WHAT TO PRODUCE: Copy, word for word, the lines of the entries below between the one with "You are a computer-use" and the one with "The image size is (1148, 1049).", inclusive, and leave out everything else.
'''
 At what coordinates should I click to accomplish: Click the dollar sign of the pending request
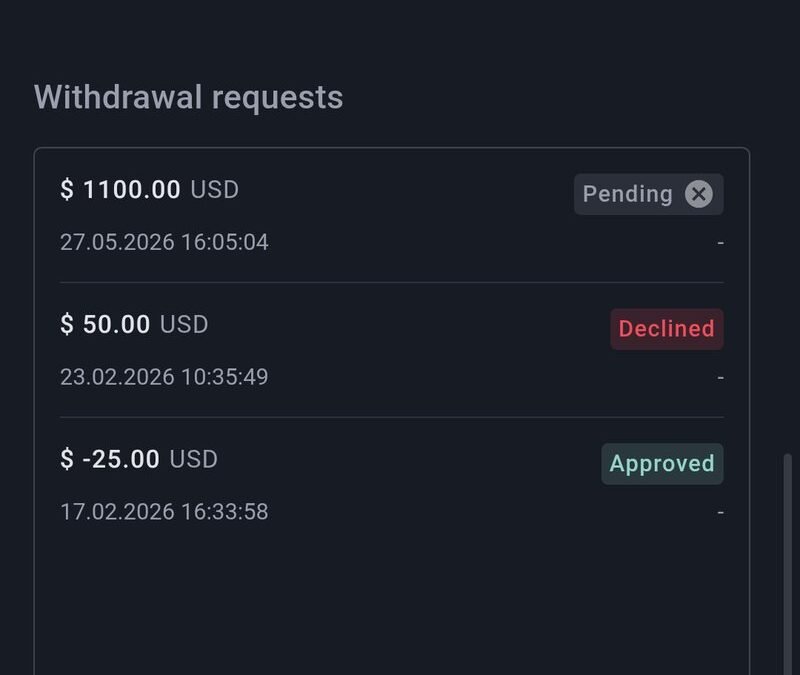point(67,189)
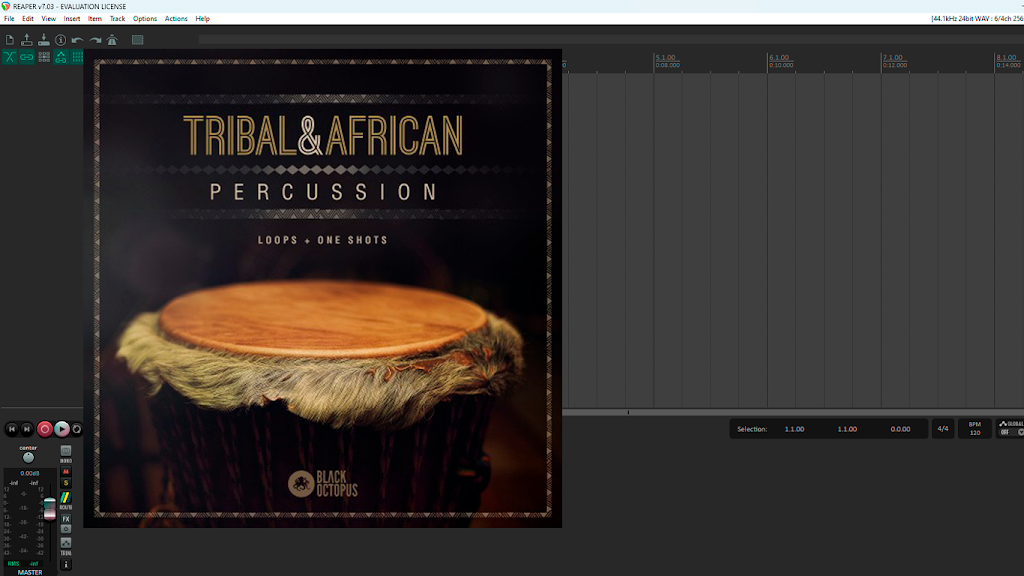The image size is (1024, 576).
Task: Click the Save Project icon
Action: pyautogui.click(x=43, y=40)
'''
'''
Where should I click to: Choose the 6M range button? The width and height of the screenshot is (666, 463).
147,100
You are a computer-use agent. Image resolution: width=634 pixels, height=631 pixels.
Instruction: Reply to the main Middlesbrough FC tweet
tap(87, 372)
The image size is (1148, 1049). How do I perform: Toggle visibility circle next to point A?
'''
RESULT BELOW:
You are a computer-use agent. Image resolution: width=634 pixels, height=631 pixels.
Instruction: Reply to the main Middlesbrough FC tweet
tap(87, 372)
The image size is (1148, 1049). How do I perform: Toggle visibility circle next to point A?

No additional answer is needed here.